(Beginning of PROVIDED RECORDS)
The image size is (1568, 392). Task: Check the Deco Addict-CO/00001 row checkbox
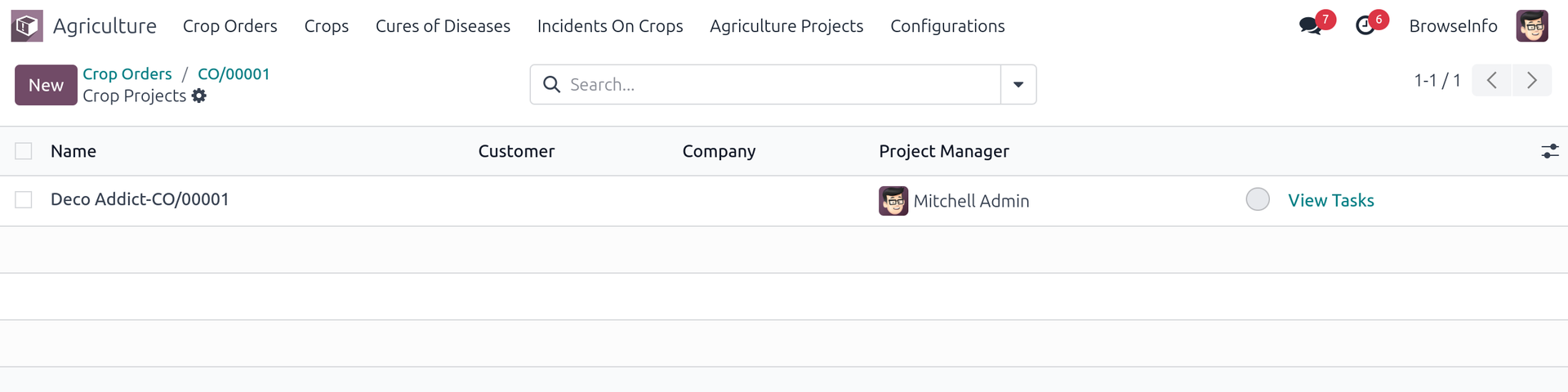[24, 200]
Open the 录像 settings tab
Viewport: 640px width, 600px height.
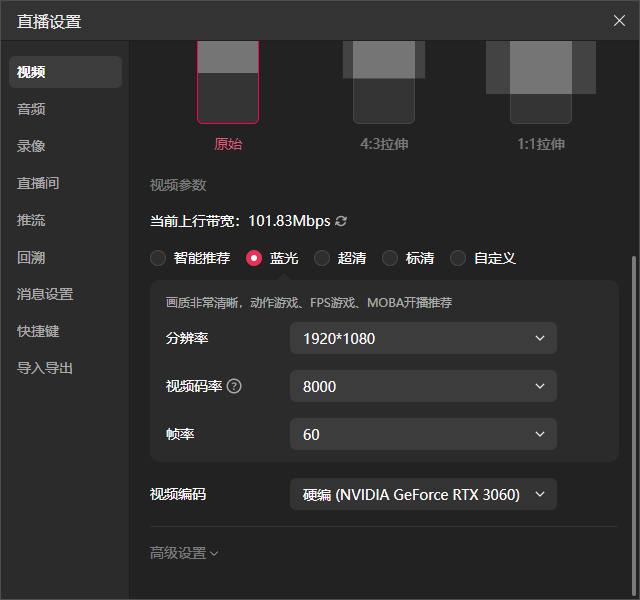click(32, 146)
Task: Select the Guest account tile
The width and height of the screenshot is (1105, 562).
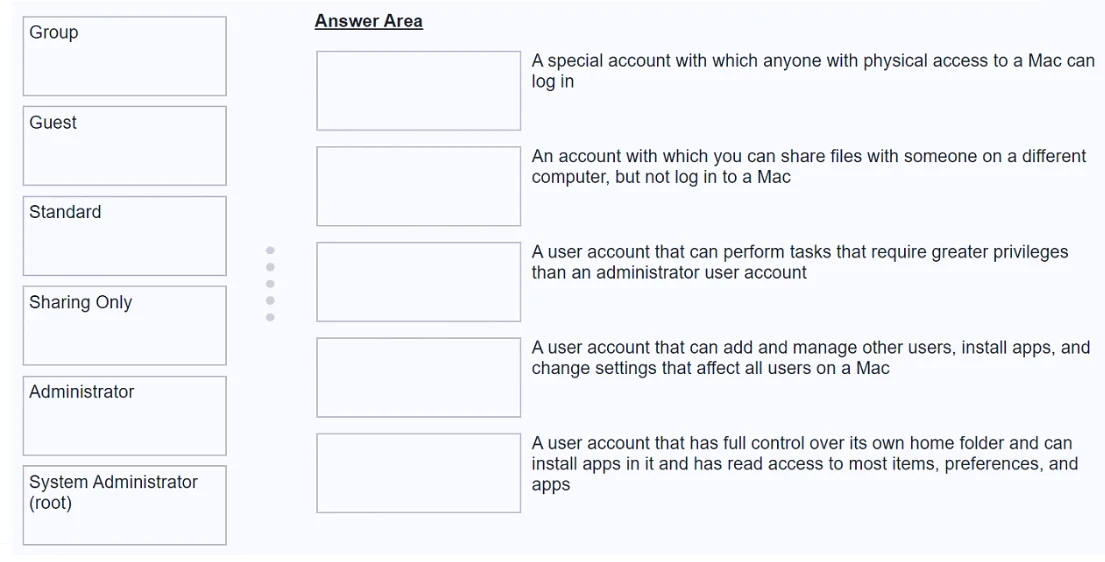Action: (125, 146)
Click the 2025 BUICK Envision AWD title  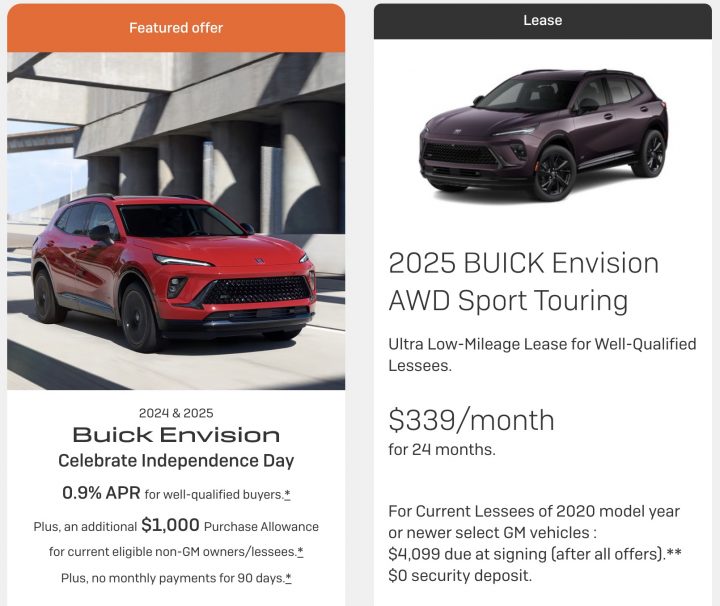[523, 282]
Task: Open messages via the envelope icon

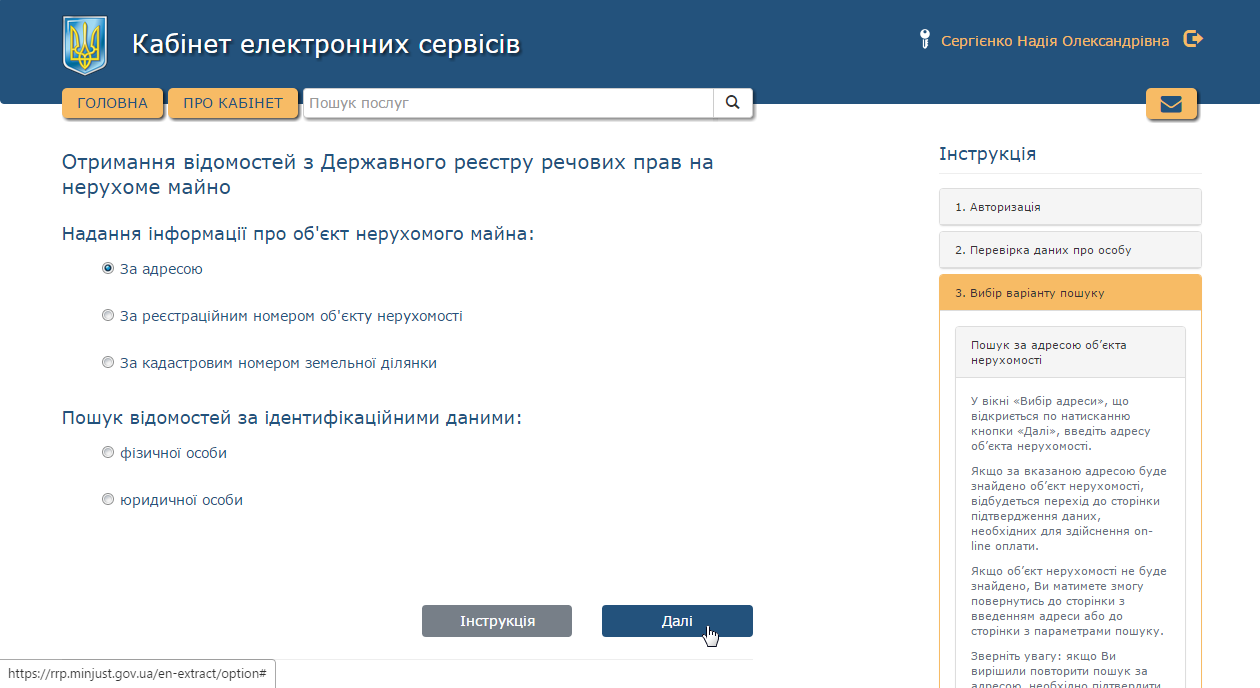Action: (1171, 103)
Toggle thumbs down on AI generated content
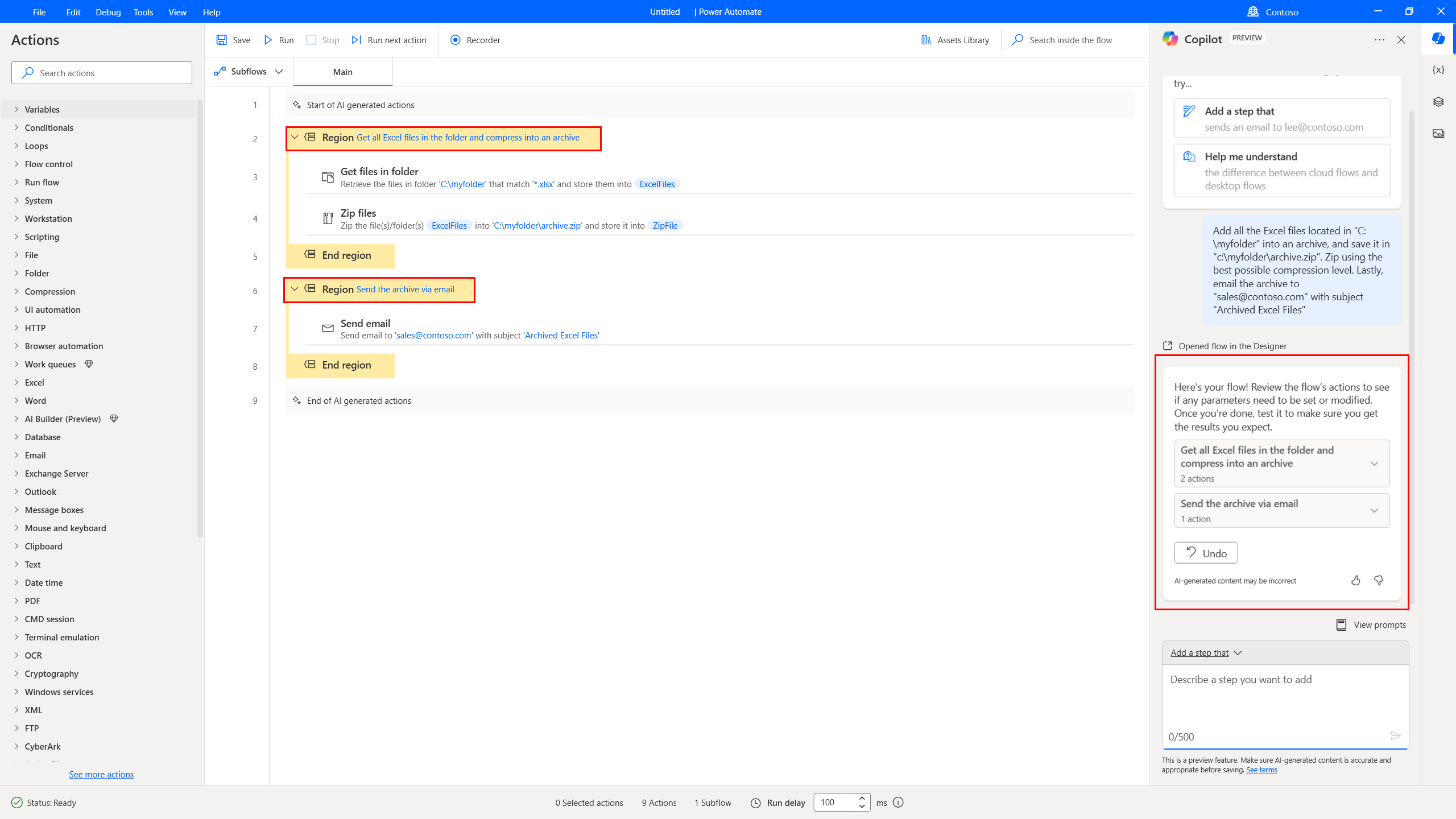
(End of PROVIDED RECORDS)
# [WHAT THIS TASK INVOLVES]
The range to transcribe runs from the line holding "Task: Open messages via the envelope icon" through the final line of the data above; copy it exactly and exclude the pictures.

# [TASK OUTPUT]
Task: Open messages via the envelope icon

Action: (1171, 103)
Toggle thumbs down on AI generated content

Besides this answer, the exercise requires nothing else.